Just last week I was able to hear Werner Herzog in conversation with film students at UMass.
What was so cool was Herzog’s advice to film students to read, read, read the world’s great literature. Here’s his “Rogue Film School” reading list.
• Virgil: Georgics
• J.A. Baker: The Peregrine
• Hemingway: The Short, Happy Life of Frances Macumber
• Diaz del Castillo: The Conquest of the New Spain
• Warren Commission Report on the assassination of JFK
Interesting assortment, no?
Someone asked why his films featured only, or nearly only, male characters. He spoke about screenplays he’s written with female leads that he hasn’t found funding for yet. I noted to myself that the film industry is still predominately a “white guys rule” world. Though women are up and coming, especially in documentary.
Discussing his Antarctic film Encounters at the End of the World, he described the impossibility of explaining the enormity of the continent. Making that film, he realized you don’t explain the world in film, you name the glory. He showed a clip where that seemed to happen. Here’s the trailer, which opens with a Russian song that “names the glory.”
The books on his reading list are all about naming the glory.

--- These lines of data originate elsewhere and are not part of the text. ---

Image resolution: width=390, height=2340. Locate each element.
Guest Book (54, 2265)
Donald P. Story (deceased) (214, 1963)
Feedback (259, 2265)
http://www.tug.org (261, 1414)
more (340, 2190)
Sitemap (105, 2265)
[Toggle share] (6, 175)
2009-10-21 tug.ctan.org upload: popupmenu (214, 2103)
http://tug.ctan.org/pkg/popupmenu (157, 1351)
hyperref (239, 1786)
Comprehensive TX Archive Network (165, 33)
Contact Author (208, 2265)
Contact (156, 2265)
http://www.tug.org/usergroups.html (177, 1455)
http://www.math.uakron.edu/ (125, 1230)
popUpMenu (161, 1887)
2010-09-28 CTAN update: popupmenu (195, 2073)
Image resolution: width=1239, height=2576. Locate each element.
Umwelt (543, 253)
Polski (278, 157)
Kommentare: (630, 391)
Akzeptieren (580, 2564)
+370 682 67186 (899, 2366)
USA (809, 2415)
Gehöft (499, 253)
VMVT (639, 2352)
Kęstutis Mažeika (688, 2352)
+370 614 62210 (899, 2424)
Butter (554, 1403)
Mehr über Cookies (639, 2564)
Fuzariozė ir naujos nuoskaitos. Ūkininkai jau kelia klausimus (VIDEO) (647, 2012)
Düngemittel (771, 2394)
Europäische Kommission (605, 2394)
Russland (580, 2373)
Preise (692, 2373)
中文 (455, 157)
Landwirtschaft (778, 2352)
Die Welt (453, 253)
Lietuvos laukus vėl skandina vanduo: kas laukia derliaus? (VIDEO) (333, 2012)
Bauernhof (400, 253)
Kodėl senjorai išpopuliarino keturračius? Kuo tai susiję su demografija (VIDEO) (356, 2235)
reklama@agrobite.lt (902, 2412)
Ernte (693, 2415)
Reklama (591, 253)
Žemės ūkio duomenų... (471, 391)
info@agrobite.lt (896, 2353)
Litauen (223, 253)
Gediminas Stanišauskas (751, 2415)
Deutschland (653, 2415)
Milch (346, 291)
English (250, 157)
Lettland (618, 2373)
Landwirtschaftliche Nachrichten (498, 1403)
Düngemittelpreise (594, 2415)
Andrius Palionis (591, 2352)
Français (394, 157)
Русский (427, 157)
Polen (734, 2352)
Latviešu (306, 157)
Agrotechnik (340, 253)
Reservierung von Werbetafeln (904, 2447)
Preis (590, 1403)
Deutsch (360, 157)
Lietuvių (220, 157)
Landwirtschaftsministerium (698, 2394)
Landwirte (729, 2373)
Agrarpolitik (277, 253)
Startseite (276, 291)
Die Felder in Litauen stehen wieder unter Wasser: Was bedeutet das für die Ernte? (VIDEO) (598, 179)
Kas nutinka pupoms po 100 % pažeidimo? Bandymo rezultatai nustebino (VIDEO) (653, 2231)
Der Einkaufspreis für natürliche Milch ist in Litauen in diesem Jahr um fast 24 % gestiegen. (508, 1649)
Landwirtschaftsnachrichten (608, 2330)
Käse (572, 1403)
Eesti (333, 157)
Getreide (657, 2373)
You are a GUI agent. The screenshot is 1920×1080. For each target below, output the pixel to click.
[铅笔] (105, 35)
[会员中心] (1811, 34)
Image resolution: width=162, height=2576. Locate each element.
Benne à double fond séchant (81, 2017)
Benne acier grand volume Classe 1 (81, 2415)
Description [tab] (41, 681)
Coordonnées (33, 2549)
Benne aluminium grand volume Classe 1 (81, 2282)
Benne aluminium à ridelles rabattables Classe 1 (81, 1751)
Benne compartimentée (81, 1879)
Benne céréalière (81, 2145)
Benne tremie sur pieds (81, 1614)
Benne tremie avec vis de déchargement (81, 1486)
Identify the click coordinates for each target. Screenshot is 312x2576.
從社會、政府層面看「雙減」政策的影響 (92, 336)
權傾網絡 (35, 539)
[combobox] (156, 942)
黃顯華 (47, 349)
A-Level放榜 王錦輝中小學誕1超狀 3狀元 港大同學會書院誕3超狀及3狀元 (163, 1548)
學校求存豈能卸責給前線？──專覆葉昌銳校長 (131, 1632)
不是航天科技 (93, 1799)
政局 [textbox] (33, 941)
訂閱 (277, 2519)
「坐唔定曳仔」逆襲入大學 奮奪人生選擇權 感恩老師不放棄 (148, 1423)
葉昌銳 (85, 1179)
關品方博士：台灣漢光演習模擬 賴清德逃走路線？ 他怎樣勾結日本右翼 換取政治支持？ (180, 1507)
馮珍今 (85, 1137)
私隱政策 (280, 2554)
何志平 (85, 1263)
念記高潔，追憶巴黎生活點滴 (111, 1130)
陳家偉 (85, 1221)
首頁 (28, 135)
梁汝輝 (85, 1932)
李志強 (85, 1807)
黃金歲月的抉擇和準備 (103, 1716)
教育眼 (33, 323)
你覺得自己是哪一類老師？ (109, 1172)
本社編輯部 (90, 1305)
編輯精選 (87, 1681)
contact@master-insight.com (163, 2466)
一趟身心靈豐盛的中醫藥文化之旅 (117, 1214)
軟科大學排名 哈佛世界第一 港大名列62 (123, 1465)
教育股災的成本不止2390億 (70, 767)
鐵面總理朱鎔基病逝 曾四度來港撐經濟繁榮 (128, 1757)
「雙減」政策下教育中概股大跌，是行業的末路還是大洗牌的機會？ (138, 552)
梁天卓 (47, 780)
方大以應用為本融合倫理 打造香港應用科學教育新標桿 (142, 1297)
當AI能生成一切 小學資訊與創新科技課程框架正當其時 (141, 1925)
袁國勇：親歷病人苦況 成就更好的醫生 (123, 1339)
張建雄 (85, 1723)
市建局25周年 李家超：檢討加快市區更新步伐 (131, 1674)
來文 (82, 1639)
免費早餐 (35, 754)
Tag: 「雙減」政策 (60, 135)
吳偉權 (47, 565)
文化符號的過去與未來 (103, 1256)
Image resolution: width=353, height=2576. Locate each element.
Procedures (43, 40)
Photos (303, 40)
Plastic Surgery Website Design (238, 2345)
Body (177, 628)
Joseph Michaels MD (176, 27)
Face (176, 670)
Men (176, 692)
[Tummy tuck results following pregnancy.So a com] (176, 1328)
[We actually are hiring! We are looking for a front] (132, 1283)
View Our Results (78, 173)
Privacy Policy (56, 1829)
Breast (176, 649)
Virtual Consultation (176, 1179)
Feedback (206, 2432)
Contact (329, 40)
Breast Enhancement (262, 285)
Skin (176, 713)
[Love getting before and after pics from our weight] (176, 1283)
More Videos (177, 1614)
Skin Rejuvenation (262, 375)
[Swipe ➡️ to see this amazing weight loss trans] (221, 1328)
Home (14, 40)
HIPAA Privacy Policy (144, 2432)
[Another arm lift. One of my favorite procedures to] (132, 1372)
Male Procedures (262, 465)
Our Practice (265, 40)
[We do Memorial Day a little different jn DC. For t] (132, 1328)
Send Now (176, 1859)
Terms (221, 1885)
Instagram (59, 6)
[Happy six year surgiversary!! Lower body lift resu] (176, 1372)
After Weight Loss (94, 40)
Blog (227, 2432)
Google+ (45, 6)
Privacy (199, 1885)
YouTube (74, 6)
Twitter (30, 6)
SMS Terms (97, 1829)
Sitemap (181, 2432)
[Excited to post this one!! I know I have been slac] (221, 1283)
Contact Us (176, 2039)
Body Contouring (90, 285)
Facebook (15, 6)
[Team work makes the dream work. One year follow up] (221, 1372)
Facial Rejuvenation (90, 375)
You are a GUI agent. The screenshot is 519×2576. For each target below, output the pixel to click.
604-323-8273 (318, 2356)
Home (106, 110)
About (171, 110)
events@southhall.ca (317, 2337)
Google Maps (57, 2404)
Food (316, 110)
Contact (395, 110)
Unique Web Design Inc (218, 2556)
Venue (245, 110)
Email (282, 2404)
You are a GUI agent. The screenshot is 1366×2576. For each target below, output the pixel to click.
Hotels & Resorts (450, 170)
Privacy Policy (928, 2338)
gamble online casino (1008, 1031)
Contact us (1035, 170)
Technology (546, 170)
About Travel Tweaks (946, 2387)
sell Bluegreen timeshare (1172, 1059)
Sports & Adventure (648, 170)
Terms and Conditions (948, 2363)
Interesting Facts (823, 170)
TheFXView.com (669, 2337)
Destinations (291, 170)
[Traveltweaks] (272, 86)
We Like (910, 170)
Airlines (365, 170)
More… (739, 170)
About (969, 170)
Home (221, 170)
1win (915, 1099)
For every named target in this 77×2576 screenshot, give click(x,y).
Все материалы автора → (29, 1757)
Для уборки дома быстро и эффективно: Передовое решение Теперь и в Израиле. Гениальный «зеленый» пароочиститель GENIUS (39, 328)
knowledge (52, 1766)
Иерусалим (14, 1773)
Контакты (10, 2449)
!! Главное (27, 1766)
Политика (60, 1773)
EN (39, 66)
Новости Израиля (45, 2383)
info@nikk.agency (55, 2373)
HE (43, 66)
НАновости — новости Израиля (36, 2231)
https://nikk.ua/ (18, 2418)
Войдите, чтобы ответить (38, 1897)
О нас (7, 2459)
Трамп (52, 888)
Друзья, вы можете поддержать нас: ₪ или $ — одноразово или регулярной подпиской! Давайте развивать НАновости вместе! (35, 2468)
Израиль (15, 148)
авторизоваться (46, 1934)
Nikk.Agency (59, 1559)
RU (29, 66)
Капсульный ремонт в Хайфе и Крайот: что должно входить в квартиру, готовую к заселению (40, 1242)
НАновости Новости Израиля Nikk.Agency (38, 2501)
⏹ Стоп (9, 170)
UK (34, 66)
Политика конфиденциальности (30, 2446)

His remarks on editing struck a chord with me, as I spend most of my writing time selecting what works, cutting what doesn’t. Most of what I write ends up on the cutting room floor.
Here’s his process. He goes through all footage with editor in a sitting or two, and keeps a log with rough time indicator. He notes what’s there and puts ! or !! or !!! by footage times that he thinks are really good. Three exclamation points for footage that he feels life wouldn’t be worth living if he left them out.
Then he selects only the footage with the exclamation points and makes that into a film. He says the best footage will fit together. You don’t have to worry about preparing an arc before hand, or outlining. What is most important is the tone of a film, and using only the footage that “names the glory” keeps the tone consistent.
The most important thing for a filmmaker is to know “the heart of man.” Life experience tells you where to look, what to ask your subjects, how to find “moments of ecstatic passion,” “moments of illumination.”
He doesn’t think of himself as an artist, he thinks of himself as a soldier.
True enough. To be a filmmaker–or a writer–one does have to combat all the obstacles the world imposes, including critics and the demands of an overly commercialized market place. In the process one suffers wounds the “slings and arrows of outrageous fortune.” At times one must make tactical retreats. And then again one “takes arms against the sea of troubles” and moves forward.
Yeah, Shakespeare had that “moments of ecstatic passion” thing down pat.